Titanic Survival Exploration: manual implementation of a decision tree. Select the file "titanic_survival_exploration.ipynb" to see the analysis.
This project was done as part of Udacity's Machine Learning Engineer Nanodegree. It started as a template developed by Udacity which I completed with code of my own in order to uncover insights in the data and to answer the questions. I've also edited the notebook so it reads in a more linear fashion.
This csv file contains a sample of the RMS Titanic data, composed of 891 rows and 11 columns:
- Survived: Outcome of survival (0 = No; 1 = Yes)
- Pclass: Socio-economic class (1 = Upper class; 2 = Middle class; 3 = Lower class)
- Name: Name of passenger
- Sex: Sex of the passenger
- Age: Age of the passenger (Some entries contain NaN)

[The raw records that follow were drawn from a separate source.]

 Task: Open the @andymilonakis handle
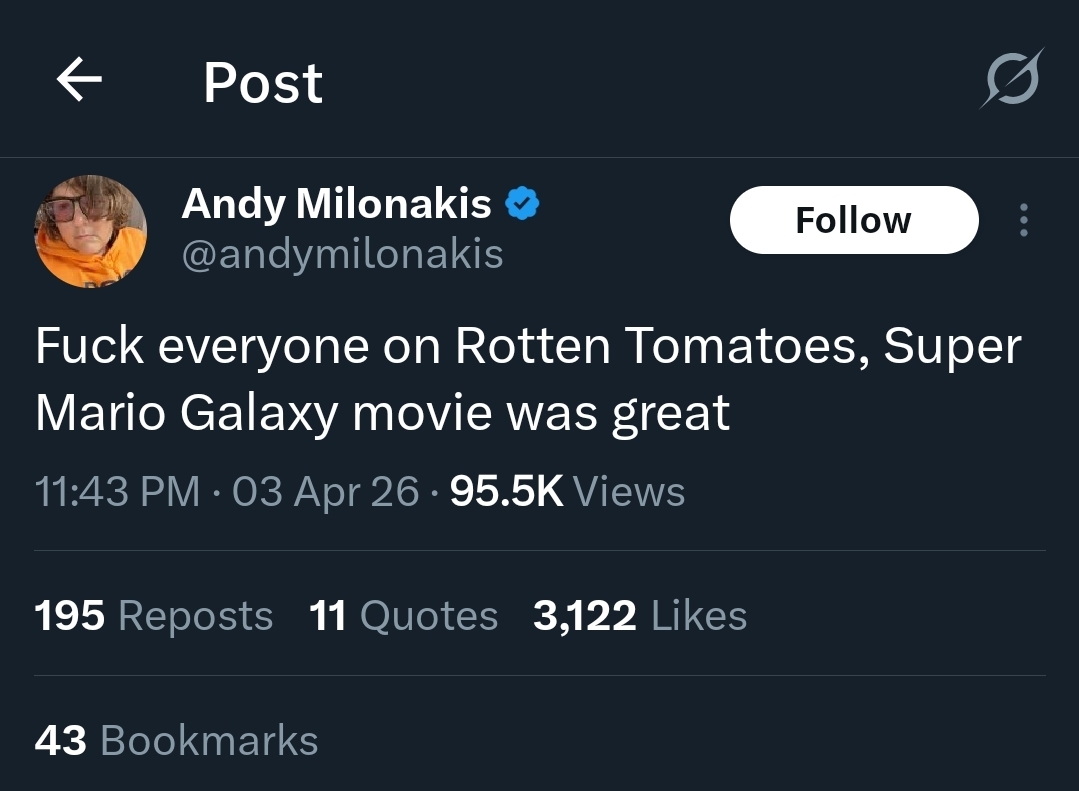click(342, 254)
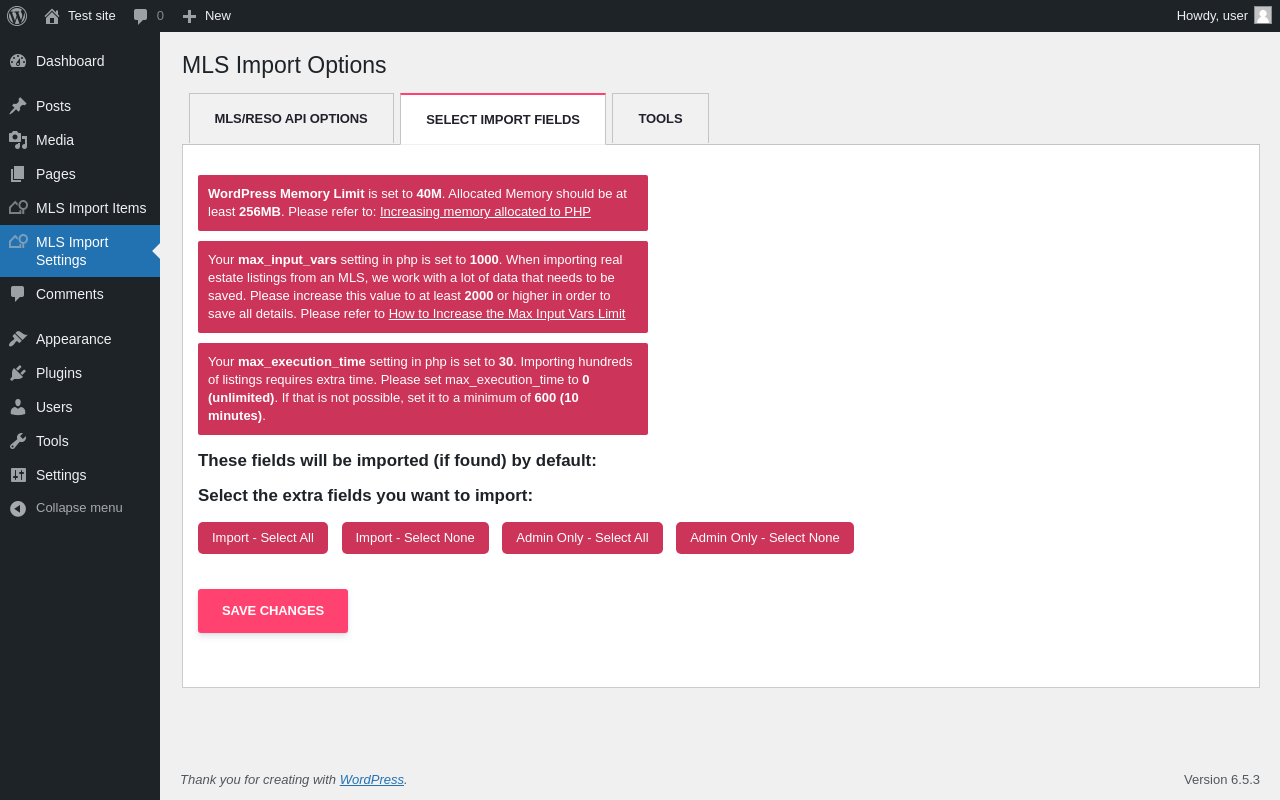
Task: Open the Test site home icon
Action: 52,16
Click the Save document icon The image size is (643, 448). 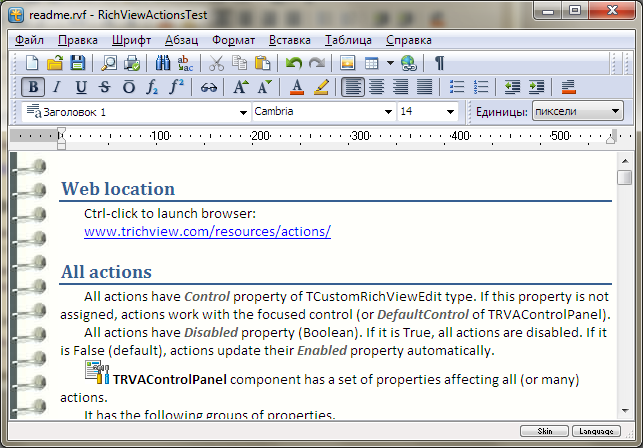point(77,63)
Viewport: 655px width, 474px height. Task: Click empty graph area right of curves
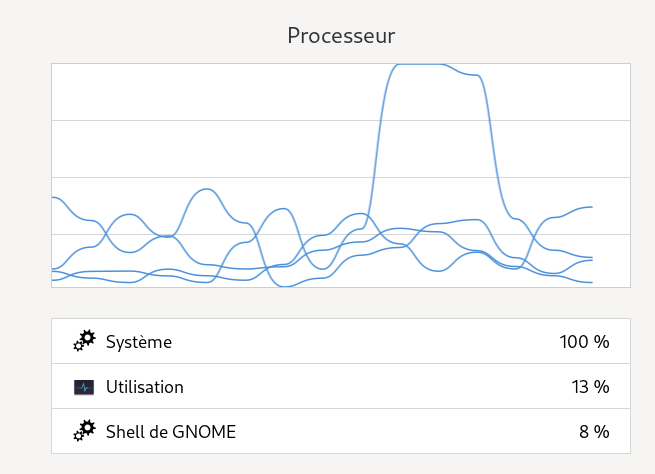[612, 175]
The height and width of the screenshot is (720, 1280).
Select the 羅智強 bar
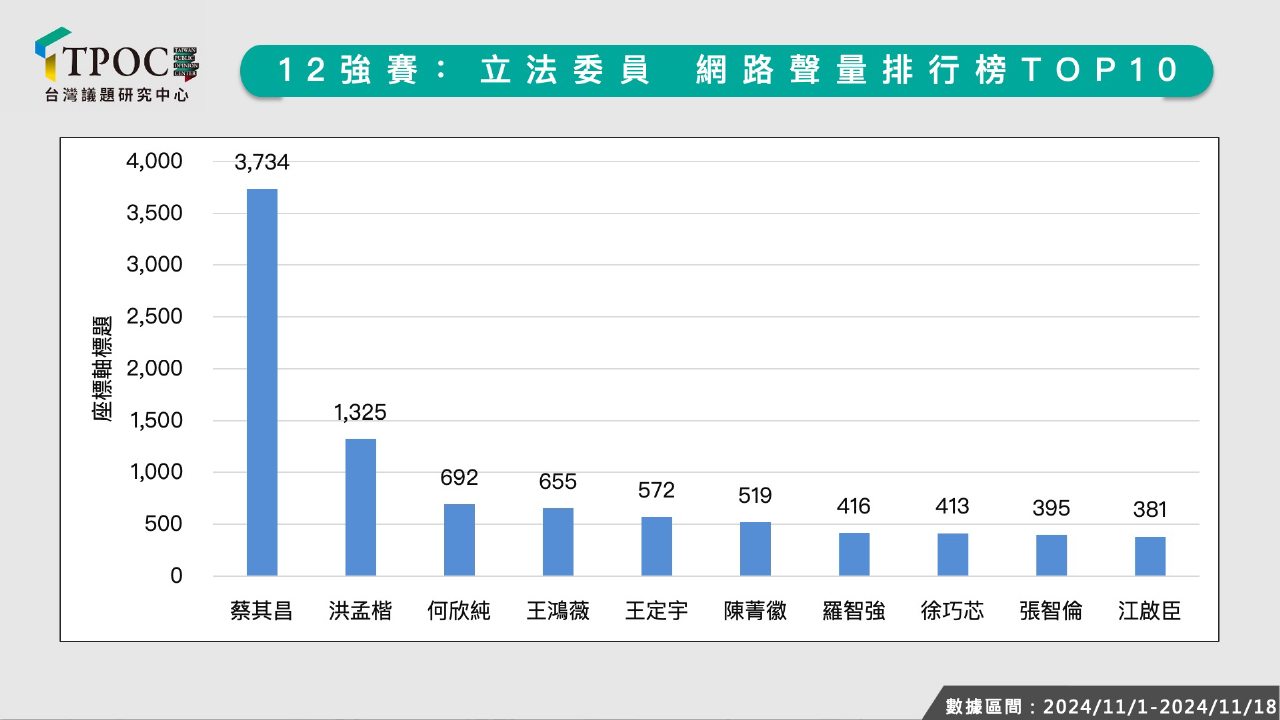coord(854,554)
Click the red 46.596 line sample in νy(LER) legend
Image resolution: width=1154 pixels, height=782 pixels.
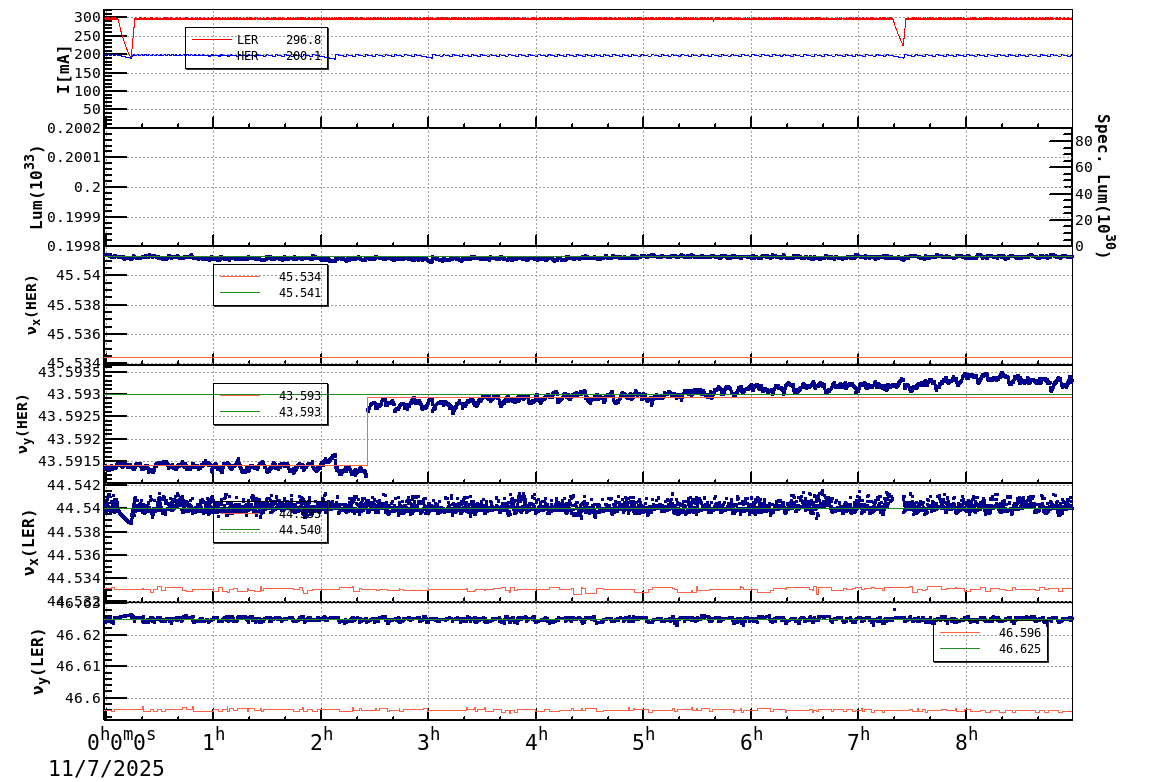pos(962,632)
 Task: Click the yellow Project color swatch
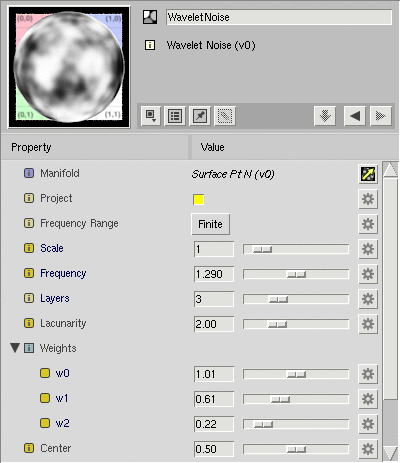(198, 199)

- SibSp: Number of siblings and spouses of the passenger aboard
- Parch: Number of parents and children of the passenger aboard
- Ticket: Ticket number of the passenger
- Fare: Fare paid by the passenger
- Cabin Cabin number of the passenger (Some entries contain NaN)
- Embarked: Port of embarkation of the passenger (C = Cherbourg; Q = Queenstown; S = Southampton)
This is a Python module that was made available by Udacity. It provides visualizations based on the columns that the user is interested in analyzing. I made minor changes so it could be run in Python 3.